## WHAT YOU HAVE TO DO
Below are the records; copy exactly the stretch from the line containing "This screenshot has width=559, height=418." through the line containing "The image size is (1087, 598).", both ends included, and nothing else.

--------------------

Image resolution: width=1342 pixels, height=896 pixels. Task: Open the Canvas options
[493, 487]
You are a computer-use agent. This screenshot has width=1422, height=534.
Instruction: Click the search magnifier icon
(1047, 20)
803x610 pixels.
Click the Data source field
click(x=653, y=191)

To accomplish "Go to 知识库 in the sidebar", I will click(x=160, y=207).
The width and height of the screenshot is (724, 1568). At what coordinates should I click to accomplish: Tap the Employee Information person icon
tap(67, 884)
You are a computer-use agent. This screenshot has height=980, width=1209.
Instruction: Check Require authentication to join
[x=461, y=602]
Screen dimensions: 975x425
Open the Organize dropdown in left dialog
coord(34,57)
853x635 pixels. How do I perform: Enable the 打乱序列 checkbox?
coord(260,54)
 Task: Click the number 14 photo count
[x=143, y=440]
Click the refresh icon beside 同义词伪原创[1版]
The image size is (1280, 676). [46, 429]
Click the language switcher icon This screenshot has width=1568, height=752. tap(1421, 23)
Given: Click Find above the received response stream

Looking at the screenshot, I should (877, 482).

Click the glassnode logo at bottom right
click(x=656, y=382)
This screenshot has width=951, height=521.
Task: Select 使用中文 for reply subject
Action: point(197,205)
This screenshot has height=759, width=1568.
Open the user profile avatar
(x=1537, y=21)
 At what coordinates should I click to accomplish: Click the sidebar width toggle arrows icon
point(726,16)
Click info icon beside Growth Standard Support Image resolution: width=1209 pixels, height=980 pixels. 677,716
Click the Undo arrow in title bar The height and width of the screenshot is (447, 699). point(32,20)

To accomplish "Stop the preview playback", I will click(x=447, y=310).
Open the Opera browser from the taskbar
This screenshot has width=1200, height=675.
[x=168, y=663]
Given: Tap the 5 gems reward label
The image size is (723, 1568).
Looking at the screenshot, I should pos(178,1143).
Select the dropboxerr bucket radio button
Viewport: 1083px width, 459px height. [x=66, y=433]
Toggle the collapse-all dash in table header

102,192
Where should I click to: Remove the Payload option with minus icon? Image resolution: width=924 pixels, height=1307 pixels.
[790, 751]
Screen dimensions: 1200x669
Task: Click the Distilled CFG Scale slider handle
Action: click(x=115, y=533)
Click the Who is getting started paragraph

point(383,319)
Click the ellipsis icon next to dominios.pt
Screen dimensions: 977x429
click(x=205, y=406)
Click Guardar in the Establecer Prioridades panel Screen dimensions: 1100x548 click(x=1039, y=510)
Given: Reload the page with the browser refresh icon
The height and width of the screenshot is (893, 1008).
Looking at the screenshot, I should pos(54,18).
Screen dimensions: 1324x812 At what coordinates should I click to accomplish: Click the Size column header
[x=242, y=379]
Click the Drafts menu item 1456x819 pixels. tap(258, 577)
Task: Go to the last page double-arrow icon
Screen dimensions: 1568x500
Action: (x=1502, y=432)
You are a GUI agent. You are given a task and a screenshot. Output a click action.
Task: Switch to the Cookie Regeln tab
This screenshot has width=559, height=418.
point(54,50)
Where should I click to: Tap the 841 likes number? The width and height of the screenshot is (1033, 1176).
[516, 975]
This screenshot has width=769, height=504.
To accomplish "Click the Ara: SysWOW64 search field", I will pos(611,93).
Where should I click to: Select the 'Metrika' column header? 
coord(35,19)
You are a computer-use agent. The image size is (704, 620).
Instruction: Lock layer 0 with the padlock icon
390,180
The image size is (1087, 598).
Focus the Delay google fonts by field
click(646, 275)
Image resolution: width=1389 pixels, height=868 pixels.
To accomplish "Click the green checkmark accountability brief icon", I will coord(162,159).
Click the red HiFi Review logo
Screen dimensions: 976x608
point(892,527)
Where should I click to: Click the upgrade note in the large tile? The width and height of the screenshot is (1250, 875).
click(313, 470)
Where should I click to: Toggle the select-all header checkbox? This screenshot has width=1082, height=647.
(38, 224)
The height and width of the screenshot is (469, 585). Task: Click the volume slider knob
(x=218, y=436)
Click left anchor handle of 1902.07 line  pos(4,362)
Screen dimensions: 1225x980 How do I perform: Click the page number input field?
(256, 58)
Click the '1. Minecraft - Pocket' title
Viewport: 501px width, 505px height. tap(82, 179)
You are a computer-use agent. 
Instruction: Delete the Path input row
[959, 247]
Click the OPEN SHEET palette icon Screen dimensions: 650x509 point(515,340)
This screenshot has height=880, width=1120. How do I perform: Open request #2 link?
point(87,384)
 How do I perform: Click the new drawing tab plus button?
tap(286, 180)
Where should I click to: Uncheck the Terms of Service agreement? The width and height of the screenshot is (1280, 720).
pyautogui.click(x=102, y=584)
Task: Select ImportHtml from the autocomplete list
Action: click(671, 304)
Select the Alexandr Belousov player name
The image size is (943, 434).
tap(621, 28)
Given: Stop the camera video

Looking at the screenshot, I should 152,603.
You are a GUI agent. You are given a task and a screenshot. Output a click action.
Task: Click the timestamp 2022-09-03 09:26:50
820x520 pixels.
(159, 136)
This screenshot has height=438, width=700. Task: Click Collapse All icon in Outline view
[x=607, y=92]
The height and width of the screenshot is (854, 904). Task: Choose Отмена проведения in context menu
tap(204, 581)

--------------------

## SOLVED PROBLEM
This screenshot has width=559, height=418.
point(54,50)
Where should I click to: Tap the 841 likes number? The width and height of the screenshot is (1033, 1176).
[516, 975]
This screenshot has width=769, height=504.
To accomplish "Click the Ara: SysWOW64 search field", I will pos(611,93).
Where should I click to: Select the 'Metrika' column header? 
coord(35,19)
You are a computer-use agent. The image size is (704, 620).
Instruction: Lock layer 0 with the padlock icon
390,180
The image size is (1087, 598).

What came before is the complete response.